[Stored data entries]
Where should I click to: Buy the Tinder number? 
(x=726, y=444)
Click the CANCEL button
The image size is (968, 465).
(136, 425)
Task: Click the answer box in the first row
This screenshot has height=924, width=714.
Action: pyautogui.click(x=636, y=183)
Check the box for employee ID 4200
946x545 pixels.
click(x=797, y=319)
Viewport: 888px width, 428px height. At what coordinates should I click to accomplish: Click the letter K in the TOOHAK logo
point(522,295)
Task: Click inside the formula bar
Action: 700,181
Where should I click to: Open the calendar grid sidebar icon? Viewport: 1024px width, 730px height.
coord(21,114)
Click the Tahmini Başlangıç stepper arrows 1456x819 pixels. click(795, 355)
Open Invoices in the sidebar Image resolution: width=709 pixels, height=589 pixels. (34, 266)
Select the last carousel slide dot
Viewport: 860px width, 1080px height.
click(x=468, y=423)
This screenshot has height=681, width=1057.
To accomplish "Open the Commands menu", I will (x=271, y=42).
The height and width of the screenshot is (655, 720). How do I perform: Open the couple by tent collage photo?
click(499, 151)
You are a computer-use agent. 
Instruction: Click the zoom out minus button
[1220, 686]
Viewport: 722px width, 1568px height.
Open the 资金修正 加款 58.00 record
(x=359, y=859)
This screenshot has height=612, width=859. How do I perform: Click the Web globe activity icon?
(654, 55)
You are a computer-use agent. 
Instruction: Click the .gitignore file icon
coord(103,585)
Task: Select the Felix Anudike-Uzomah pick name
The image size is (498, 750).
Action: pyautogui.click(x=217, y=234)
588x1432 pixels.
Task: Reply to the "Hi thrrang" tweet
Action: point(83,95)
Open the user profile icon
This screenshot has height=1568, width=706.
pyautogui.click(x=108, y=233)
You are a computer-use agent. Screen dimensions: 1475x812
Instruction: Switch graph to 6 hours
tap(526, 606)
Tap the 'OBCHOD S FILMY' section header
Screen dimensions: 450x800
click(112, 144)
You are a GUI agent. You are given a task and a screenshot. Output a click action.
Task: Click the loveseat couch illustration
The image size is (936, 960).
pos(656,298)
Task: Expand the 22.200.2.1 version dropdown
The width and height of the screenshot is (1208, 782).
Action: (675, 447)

Prompt =>
Repeat exactly the lines of the data from the first one through the line with "You are a computer-use agent. Screen", both of them included.

Completed exercise =>
Where should I click to: Buy the Tinder number? 
(x=726, y=444)
Click the CANCEL button
The image size is (968, 465).
(136, 425)
Task: Click the answer box in the first row
This screenshot has height=924, width=714.
Action: pyautogui.click(x=636, y=183)
Check the box for employee ID 4200
946x545 pixels.
click(x=797, y=319)
Viewport: 888px width, 428px height. At what coordinates should I click to accomplish: Click the letter K in the TOOHAK logo
point(522,295)
Task: Click inside the formula bar
Action: 700,181
Where should I click to: Open the calendar grid sidebar icon? Viewport: 1024px width, 730px height.
coord(21,114)
Click the Tahmini Başlangıç stepper arrows 1456x819 pixels. click(795, 355)
Open Invoices in the sidebar Image resolution: width=709 pixels, height=589 pixels. (34, 266)
Select the last carousel slide dot
Viewport: 860px width, 1080px height.
click(x=468, y=423)
This screenshot has height=681, width=1057.
To accomplish "Open the Commands menu", I will (x=271, y=42).
The height and width of the screenshot is (655, 720). How do I perform: Open the couple by tent collage photo?
click(499, 151)
You are a computer-use agent. 
Instruction: Click the zoom out minus button
[1220, 686]
Viewport: 722px width, 1568px height.
Open the 资金修正 加款 58.00 record
(x=359, y=859)
This screenshot has height=612, width=859. How do I perform: Click the Web globe activity icon?
(654, 55)
You are a computer-use agent. 
Instruction: Click the .gitignore file icon
coord(103,585)
Task: Select the Felix Anudike-Uzomah pick name
The image size is (498, 750).
Action: pyautogui.click(x=217, y=234)
588x1432 pixels.
Task: Reply to the "Hi thrrang" tweet
Action: point(83,95)
Open the user profile icon
This screenshot has height=1568, width=706.
pyautogui.click(x=108, y=233)
You are a computer-use agent. Screen dimensions: 1475x812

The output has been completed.